O lixo eletrônico e seus impactos no meio ambiente

Enviada em 19/11/2021

A Declaração Universal dos Direitos Humanos, de 1948, defende que todo ser humano tem direito ao bem estar social, e saudável. No entanto, observa-se justamente o contrário no que diz respeito ao lixo eletrônico e seus impactos no meio ambiente. Nesse contexto, torna-se evidente como causas, a falta de investimentos, bem como a negligência governamental.

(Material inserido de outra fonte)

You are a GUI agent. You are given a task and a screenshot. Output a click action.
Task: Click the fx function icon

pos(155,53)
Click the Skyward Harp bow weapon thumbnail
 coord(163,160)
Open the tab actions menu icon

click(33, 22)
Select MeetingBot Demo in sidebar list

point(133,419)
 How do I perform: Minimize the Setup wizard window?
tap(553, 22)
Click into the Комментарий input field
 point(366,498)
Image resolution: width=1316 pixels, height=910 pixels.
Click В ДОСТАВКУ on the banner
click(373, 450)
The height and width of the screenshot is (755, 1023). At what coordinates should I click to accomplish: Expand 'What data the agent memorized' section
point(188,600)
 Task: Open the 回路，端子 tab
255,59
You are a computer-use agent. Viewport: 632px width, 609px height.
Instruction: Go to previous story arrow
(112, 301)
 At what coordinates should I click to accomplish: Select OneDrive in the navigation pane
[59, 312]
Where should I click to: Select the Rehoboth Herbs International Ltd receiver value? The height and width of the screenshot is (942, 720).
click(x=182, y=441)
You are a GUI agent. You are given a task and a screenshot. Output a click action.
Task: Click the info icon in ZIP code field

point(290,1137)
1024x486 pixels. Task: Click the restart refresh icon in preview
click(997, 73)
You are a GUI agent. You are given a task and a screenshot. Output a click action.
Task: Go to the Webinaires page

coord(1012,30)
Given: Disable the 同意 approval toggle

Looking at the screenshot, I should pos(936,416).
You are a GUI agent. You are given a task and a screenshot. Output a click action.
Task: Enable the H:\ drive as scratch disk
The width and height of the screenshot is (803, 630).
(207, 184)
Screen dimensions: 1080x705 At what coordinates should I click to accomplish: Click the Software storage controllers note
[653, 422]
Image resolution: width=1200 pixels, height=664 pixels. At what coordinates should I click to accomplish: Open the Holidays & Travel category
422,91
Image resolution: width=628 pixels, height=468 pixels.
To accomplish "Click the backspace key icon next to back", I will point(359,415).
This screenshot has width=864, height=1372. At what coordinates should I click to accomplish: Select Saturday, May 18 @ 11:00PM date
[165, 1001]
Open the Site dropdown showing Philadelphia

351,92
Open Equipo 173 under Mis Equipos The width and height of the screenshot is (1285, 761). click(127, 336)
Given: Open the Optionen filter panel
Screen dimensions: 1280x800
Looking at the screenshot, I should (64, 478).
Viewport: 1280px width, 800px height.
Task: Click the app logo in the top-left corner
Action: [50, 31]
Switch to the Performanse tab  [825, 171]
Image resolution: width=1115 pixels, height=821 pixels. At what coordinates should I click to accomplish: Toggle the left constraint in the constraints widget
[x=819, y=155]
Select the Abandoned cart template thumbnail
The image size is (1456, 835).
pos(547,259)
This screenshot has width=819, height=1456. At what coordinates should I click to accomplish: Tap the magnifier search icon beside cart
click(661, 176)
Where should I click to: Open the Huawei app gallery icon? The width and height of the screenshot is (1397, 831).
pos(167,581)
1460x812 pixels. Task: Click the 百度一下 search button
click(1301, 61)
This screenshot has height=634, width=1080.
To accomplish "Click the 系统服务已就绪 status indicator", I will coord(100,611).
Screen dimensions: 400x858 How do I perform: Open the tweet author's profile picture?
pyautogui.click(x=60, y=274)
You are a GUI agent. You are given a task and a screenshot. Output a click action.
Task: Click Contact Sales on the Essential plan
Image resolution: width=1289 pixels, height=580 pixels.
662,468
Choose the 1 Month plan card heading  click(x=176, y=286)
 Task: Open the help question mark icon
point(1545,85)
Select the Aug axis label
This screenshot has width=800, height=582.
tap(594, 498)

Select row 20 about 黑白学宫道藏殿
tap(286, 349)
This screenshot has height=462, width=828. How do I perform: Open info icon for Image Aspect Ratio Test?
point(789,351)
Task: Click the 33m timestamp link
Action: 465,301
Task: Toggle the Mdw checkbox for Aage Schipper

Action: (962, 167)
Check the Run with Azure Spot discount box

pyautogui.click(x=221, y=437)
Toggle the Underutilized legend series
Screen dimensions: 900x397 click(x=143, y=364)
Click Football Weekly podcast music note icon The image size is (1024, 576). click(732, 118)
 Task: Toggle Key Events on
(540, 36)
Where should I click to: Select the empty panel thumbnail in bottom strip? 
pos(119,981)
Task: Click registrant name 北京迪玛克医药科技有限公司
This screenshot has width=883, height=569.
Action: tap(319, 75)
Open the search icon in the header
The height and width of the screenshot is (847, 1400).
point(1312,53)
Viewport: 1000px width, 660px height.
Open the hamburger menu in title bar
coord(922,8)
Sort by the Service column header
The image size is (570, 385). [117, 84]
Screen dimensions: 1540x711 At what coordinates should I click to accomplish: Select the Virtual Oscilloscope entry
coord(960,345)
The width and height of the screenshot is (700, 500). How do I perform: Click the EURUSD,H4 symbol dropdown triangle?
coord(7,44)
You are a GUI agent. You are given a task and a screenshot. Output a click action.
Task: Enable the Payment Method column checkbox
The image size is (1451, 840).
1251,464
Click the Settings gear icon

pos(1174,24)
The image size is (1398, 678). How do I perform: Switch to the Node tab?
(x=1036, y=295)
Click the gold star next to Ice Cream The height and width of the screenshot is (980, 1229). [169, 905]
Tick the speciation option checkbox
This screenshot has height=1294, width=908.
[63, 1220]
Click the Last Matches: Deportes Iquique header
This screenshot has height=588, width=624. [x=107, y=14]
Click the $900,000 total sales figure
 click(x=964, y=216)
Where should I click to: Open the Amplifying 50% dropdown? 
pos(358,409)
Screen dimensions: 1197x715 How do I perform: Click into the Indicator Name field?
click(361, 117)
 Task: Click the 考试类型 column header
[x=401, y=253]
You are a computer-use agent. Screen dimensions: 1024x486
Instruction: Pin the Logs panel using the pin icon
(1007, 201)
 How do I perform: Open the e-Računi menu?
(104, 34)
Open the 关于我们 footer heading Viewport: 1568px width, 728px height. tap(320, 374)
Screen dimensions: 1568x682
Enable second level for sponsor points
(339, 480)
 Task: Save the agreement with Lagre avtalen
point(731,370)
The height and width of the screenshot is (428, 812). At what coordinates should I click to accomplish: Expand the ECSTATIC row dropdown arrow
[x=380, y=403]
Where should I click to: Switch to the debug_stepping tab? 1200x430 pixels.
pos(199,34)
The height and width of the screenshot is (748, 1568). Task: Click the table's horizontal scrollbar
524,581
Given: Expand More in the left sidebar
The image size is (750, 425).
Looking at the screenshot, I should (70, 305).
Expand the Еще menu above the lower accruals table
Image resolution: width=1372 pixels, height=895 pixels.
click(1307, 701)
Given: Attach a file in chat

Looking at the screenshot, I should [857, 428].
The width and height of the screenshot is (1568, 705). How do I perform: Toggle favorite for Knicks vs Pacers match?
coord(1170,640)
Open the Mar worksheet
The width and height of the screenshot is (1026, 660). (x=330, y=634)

Primeiramente, é preciso atentar para a falta de investimentos presente na questão. Sabe-se que a base de uma sociedade capitalista é o capital, como explicam filósofos como Karl Marx. Nesse sentido, para serem resolvidos problemas dentro do contexto capitalista, faz se necessário investimento monetário. No entanto, há uma lacuna de investimento na questão do descarte de lixo eletrônico, que tem sido negligenciada, o que torna sua solução ainda mais difícil de ser alcançada.

Ademais, vale ressaltar também a negligência governamental como empecilho para a resolução do problema. Para Thommas Hobbes, filósofo, o estado é o responsável pelo bem estar da população. Sob essa ótica, é possível perceber que a questão do lixo eletrônico e seus impasses ambientais está fortemente fundamentada nas decisões governamentais, uma vez que se o estado maior não busca maneiras permanentes para a resoluçã do problema, a ação do tempo em decorrência dessas atitudes, pode agravar ainda mais a situação, o que torna a resolução do problema ainda mais complexa.

Destarte, medidas são necessárias para mitigar os problemas. Isto posto, cabe ao Ministério Público em parceria com o Ministério Orçamentário - órgão responsável pelo investimento em programas estatais - realizar aplicações monetárias, isso pode se concretizar por meio de parlamentares para monitorar investimentos em área remediadoras de possíves agravamentos e dissociações da poluição e do descarte desses resíduos. A partir de ações como essa será possível erradicar os empasses relacionados à poluição em decorrência do lixo eletrônico.